Long intergenic noncoding RNAs (lincRNAs) , which are larger than 200 nucleotides and transcribed from the intergenic regions of protein coding genes, have been shown by accumulating findings to be widely expressed and extensively functional in many cellular processes. Nevertheless, given their cell/tissue-specificity, there is a need of identifying novel lincRNAs in a given system. To fulfill this purpose, researchers from the Chinese University of Hong Kong recently described the bioinformatics workflow for detecting novel lincRNAs using a RNA-seq dataset. As shown at right, aligning reads, reconstructing transcriptome, and filtering are three main steps. After preparing RNAs and performing RNA-seq, sequence information of single-end or paired-end reads are obtained. Reads are then mapped or aligned back to a reference genome to identify locations where the sequences originate from. Fulfilling this purpose, multiple programs have been designed to map reads across splice junctions in RNA-seq data, such as TopHat, GSNAP, and STAR. For transcriptome reconstruction, Cufflinks and Scripture are commonly used for ab initio transcript assembly based on the aligned reads.
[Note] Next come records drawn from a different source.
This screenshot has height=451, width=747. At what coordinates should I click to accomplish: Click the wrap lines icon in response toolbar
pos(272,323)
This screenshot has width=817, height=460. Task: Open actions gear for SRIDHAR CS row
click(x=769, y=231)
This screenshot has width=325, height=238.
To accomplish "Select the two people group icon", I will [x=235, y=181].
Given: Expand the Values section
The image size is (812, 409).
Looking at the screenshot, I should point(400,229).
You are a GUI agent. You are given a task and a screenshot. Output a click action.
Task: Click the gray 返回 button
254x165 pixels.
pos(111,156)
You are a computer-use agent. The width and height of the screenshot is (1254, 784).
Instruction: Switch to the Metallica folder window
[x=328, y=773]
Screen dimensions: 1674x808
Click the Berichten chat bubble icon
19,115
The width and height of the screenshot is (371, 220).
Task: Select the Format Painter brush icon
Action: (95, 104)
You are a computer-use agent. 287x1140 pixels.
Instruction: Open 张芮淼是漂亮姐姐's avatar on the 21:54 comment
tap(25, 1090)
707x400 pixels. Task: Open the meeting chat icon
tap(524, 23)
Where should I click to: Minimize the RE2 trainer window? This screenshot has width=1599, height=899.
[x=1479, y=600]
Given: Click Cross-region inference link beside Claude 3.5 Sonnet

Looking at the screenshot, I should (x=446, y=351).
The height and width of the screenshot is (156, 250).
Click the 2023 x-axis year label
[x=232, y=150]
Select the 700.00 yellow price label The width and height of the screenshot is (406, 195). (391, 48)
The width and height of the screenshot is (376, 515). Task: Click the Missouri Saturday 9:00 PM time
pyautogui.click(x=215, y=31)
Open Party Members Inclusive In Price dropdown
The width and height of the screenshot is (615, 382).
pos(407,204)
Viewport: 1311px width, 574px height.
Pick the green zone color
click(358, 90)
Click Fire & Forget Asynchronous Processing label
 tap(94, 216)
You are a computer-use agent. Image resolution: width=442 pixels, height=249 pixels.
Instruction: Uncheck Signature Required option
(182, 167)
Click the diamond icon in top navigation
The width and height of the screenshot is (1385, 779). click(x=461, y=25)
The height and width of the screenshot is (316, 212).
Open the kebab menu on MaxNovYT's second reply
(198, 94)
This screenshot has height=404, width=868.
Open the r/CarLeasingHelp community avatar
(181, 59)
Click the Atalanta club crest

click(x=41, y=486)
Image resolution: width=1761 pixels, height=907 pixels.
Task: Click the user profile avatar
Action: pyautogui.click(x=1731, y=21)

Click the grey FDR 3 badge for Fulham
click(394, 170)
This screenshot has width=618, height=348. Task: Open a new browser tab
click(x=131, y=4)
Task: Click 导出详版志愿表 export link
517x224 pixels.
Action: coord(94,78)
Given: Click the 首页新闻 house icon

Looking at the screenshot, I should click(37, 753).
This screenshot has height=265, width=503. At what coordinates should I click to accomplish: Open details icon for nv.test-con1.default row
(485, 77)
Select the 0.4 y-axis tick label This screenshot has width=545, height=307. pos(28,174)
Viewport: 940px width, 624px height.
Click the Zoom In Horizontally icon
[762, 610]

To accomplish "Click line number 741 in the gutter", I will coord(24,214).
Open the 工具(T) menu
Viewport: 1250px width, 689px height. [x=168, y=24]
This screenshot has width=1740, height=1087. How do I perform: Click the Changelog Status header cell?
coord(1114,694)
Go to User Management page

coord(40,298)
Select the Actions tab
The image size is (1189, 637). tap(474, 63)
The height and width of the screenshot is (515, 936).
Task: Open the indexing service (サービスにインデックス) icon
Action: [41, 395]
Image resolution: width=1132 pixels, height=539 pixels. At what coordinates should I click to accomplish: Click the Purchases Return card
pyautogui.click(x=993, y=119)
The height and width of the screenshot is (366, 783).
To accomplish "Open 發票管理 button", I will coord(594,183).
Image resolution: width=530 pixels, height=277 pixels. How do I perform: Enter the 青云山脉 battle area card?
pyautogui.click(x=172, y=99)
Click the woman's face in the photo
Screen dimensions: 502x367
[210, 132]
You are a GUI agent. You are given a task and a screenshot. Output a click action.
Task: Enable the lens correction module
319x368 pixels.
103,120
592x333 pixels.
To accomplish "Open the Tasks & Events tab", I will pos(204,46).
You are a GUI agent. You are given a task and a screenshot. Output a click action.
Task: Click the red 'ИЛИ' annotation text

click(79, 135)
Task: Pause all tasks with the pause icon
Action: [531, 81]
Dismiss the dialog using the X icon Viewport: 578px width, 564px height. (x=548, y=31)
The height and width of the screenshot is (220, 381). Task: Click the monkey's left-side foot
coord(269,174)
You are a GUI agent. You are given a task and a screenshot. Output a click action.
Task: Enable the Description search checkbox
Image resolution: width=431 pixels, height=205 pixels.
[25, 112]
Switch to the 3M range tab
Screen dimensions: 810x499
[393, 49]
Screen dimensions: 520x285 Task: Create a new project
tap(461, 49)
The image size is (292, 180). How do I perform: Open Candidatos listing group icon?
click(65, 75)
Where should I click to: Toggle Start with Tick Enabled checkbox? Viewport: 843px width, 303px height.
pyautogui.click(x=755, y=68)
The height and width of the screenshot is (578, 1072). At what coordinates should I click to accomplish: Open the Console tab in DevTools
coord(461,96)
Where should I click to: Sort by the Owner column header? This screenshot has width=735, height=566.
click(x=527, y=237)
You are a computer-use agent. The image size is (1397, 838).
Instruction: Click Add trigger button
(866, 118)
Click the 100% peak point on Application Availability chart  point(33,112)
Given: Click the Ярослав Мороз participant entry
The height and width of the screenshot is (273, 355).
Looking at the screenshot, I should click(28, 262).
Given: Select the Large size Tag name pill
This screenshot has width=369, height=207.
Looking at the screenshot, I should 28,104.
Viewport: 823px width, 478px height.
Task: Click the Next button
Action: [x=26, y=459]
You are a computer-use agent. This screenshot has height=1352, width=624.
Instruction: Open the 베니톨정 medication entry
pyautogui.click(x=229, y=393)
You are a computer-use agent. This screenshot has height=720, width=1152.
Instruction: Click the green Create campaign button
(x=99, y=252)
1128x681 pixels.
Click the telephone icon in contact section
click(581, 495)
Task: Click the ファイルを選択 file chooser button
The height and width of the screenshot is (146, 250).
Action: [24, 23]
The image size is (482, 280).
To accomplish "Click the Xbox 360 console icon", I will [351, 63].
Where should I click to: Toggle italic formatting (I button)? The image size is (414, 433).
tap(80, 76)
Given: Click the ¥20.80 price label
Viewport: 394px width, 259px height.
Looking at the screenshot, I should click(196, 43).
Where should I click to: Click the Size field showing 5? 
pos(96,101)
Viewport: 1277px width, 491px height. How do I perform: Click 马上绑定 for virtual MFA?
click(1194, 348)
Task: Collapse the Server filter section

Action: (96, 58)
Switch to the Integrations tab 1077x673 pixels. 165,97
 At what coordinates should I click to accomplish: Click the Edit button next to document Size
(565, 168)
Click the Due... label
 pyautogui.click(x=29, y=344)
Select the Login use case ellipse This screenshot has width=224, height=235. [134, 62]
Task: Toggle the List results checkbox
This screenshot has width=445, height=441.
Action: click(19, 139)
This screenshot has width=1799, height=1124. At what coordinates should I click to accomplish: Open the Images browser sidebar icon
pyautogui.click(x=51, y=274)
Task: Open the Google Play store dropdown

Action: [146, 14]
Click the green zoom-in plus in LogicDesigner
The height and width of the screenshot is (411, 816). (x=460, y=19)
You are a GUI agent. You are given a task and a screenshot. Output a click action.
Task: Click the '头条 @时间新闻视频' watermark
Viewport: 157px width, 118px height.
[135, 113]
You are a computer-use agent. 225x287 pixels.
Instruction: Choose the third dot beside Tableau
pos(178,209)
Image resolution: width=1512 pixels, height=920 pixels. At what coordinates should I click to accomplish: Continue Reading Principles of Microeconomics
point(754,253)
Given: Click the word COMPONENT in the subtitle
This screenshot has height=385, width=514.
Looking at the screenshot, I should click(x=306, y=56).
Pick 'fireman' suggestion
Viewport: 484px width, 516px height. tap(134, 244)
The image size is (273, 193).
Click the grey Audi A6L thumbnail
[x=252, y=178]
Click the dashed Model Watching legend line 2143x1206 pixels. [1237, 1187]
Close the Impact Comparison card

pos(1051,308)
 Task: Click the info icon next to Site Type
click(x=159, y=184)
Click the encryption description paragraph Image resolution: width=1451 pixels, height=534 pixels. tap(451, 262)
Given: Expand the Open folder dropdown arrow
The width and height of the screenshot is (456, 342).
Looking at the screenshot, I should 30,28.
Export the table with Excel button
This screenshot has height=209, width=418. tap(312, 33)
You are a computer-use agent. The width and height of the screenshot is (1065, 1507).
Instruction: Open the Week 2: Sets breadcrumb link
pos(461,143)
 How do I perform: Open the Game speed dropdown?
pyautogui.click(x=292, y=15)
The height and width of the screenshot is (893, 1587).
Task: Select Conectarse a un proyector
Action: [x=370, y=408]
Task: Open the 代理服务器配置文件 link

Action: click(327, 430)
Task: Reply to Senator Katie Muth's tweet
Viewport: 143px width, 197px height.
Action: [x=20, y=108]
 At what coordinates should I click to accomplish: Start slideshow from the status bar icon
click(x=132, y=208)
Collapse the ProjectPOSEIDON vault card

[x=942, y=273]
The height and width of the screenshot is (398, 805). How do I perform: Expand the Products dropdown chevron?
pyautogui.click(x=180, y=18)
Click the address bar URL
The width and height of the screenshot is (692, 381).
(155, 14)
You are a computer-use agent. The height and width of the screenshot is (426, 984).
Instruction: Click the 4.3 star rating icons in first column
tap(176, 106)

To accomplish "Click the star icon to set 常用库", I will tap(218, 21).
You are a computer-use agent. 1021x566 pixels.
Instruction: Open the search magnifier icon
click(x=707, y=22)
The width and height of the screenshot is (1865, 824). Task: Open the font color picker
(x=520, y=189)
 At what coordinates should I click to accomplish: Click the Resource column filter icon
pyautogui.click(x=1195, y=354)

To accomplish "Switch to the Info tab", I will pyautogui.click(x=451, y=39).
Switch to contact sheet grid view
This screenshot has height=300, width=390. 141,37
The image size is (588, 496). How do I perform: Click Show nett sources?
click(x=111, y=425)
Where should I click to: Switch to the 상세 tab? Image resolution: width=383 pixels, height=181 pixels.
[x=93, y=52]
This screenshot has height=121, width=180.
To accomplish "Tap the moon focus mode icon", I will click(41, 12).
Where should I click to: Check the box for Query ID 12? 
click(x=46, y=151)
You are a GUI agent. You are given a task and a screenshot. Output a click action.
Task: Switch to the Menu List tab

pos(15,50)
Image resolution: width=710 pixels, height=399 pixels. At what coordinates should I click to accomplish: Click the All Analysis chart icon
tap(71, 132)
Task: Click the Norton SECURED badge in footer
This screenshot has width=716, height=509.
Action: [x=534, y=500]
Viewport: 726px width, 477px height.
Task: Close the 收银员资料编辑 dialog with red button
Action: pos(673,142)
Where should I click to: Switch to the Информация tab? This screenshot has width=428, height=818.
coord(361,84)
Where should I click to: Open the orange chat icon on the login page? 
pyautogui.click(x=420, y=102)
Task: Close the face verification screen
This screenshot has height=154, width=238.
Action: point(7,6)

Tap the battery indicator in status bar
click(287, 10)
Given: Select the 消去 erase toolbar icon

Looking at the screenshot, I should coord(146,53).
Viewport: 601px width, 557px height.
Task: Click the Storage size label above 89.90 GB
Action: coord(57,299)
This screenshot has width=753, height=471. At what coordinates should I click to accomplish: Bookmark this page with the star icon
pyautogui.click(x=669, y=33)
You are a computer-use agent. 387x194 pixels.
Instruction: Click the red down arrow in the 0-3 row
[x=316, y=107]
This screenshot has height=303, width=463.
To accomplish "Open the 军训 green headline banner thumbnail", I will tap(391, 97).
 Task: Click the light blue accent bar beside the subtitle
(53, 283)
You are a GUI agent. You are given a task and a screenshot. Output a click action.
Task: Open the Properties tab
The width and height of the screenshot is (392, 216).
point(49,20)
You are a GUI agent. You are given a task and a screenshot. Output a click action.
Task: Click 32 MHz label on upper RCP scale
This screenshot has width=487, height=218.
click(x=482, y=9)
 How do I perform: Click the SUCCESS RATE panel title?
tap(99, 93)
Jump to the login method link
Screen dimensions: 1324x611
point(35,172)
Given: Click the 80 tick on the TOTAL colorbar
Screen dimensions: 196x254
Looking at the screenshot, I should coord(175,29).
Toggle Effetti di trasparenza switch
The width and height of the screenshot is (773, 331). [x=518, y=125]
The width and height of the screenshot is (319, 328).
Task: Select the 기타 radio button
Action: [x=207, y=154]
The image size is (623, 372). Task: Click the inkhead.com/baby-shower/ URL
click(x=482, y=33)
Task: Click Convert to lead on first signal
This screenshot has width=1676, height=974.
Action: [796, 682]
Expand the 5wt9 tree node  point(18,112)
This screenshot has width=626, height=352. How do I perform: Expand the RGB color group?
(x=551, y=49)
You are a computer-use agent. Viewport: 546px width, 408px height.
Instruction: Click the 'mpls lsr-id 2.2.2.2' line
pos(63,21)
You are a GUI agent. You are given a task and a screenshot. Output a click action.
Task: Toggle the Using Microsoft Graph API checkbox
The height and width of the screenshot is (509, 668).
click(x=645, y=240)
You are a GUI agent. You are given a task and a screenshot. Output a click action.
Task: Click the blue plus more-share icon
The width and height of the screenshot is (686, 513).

In the final step, several filters need to be applied to discriminate real lincRNA transcripts from assembly artifacts, including filters of transcript length, expression level and coding potential, etc. To this end, an integrative bioinformatics pipeline, sebnif (self-estimation-based novel lincRNA filtering pipeline) is implemented to identify bona fide novel lincRNAs with high quality. Furthermore, sebnif utilities enable the annotation of high-confidence lincRNAs using additional datasets such as ChIP-seq of histone modifications and CAGE (Cap analysis gene expression ) tags when available.

Peng X, Sun K, Zhou J, Sun H, Wang H. (2017) Bioinformatics for Novel Long Intergenic Noncoding RNA (lincRNA) Identification in Skeletal Muscle Cells. Methods Mol Biol 1556:355-362. [abstract]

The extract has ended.